[WHAT YOU WILL DO] Tally the lines of the records below that contain the word "Select", matching case exactly, and give only the number.

[SUPPLIED MATERIAL]
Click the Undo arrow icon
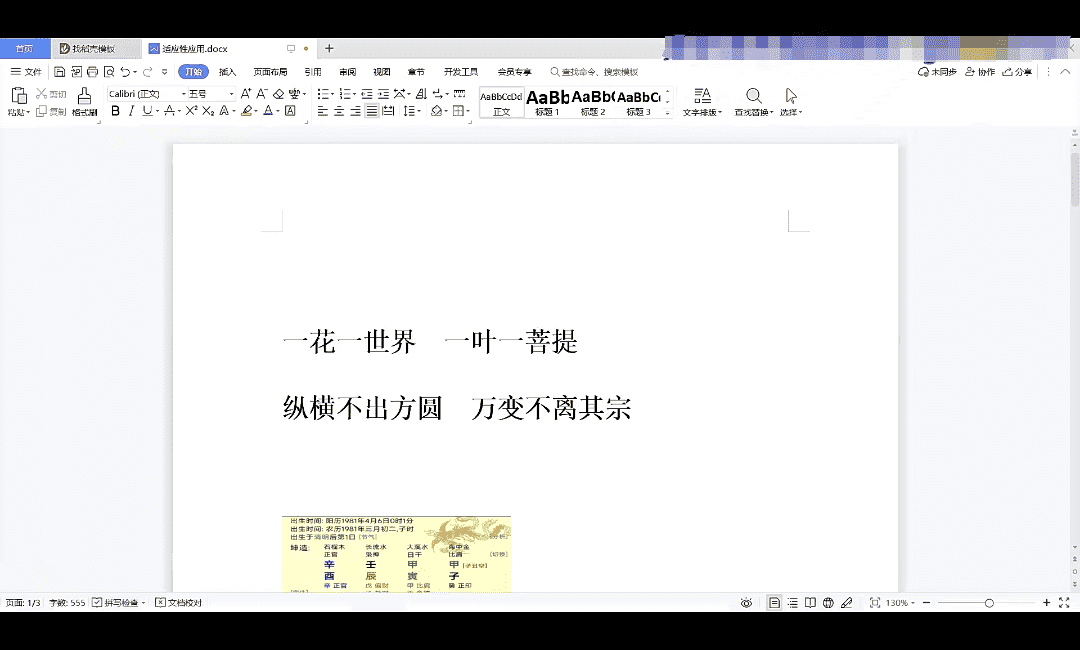 [125, 72]
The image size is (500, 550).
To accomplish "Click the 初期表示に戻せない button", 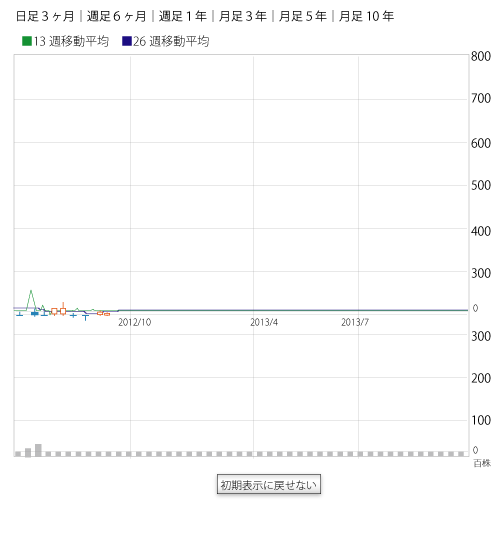I will (x=269, y=485).
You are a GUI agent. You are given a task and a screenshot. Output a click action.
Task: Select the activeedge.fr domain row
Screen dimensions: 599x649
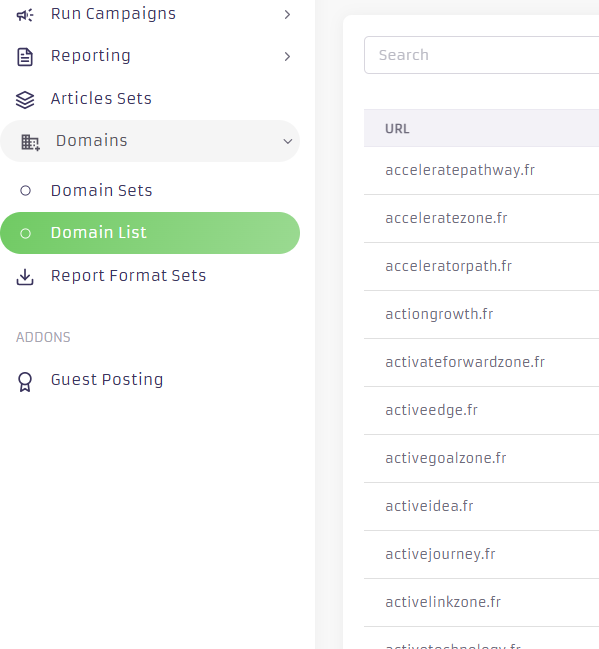pyautogui.click(x=481, y=411)
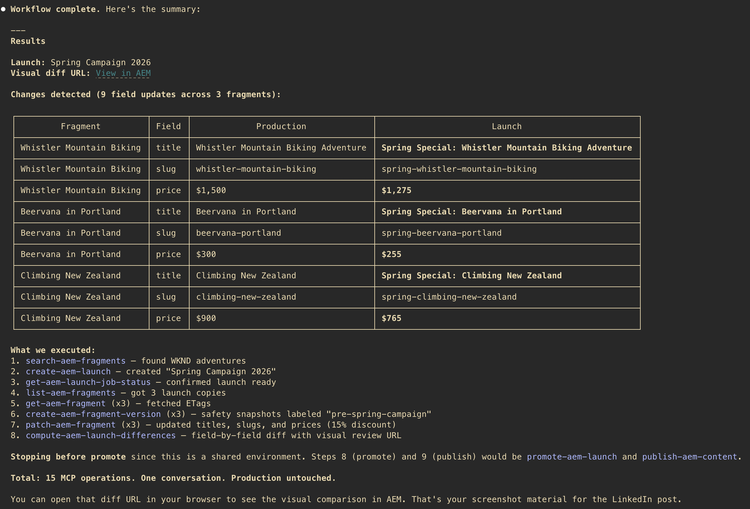Click the Launch column header
Viewport: 750px width, 509px height.
(x=506, y=127)
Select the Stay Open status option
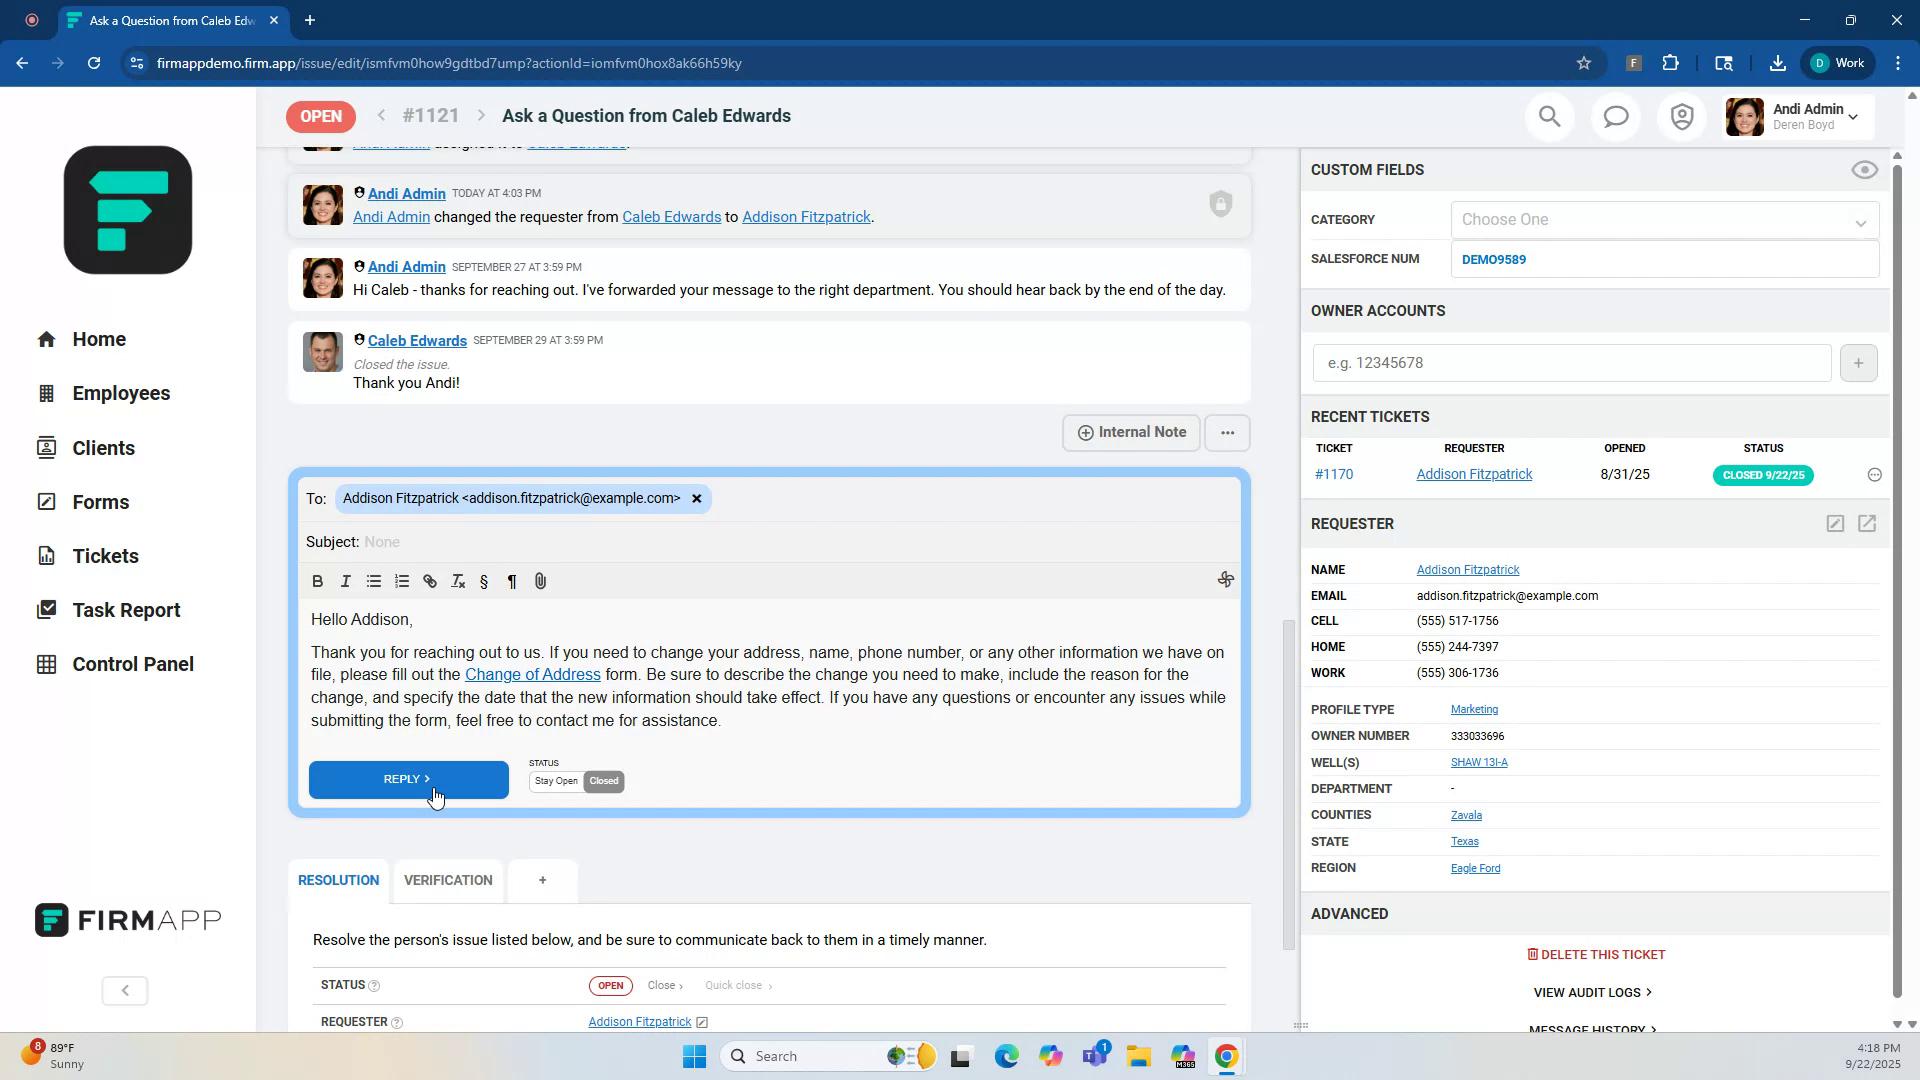 (x=556, y=781)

[RESULT OF THIS EXERCISE] 2